Dit onderzoek is uniek omdat de samenwerking tussen de drie partijen het mogelijk maakte om gegevens uit verschillende databases te verbinden, waardoor voor het eerst kon worden onderzocht hoe de gezondheid van gedetineerden voorafgaand aan de detentie verschilt van niet-gedetineerden en in welke mate de gezondheidsproblemen voor en na detentie van elkaar verschilden. Het onderzoek wordt vandaag gepubliceerd in The Lancet Regional Health - Europe.
Oververtegenwoordiging van mensen met slechte gezondheid in penitentiaire inrichtingen
In vergelijking met de algemene bevolking ervaren gedetineerden meer lichamelijke problemen, zoals infectieziekten en chronische aandoeningen, en meer psychische problemen als depressie, verslavingsproblematiek en persoonlijkheidsstoornissen. Tot nu toe was het onduidelijk in hoeverre gedetineerden al voorafgaand aan hun detentieperiode in een slechte gezondheid verkeren of dat hun slechte gezondheid een effect is van de detentie. Om dit goed te onderzoeken moet een groep gedetineerden namelijk over een langere tijd worden gevolgd, moet hun gezondheid voor en na de detentieperiode zijn onderzocht én moet de gezondheid van een vergelijkbare groep niet-gedetineerden worden onderzocht.

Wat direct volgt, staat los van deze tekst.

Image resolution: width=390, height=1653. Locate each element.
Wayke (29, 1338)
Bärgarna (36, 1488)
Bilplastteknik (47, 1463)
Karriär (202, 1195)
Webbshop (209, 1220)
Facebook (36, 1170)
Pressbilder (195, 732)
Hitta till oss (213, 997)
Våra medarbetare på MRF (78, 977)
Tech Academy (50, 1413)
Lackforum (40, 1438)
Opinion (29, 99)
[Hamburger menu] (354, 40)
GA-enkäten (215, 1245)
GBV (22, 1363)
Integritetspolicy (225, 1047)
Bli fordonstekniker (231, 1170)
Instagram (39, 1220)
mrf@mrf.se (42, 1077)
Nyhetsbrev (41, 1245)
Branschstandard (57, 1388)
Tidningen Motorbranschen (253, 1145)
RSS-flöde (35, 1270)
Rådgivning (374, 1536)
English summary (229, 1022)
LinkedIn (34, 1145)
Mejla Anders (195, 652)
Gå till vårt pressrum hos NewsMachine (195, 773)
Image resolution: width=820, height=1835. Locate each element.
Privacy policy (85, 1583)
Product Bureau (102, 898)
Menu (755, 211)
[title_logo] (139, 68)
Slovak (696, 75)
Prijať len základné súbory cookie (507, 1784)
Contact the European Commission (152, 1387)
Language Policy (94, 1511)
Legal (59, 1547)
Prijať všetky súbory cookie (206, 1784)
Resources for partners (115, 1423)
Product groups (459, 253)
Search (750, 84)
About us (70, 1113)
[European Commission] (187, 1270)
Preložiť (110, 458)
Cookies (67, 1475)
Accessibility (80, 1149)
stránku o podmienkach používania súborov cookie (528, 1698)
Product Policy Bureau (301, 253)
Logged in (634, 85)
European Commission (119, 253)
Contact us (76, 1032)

Voorafgaand aan detentie al veel lichamelijke en psychische problemen
Het onderzoek wijst uit dat de gezondheidsverschillen vóór detentie tot op zekere hoogte gerelateerd zijn aan sociaaleconomische verschillen tussen gedetineerden en niet-gedetineerden.. Vergeleken met niet-gedetineerden rapporteerden mannelijke gedetineerden vaker sociale problemen, neurologische problemen, spijsverteringsproblemen, problemen gerelateerd aan het genitale systeem en niet-gespecificeerde gezondheidsproblemen in het jaar voor de detentieperiode. Ter illustratie: 43,7% van de gedetineerden meldde zich met psychische problemen bij hun arts in het jaar voorafgaand aan de detentie, tegenover 17,6% van de niet-gedetineerden.
Geen veranderingen tijdens detentie
In de studie werden geen veranderingen gevonden in gezondheidsproblemen over de tijd, van vóór naar ná de detentieperiode; niet voor de gedetineerden en niet voor de controlegroep met niet-gedetineerden.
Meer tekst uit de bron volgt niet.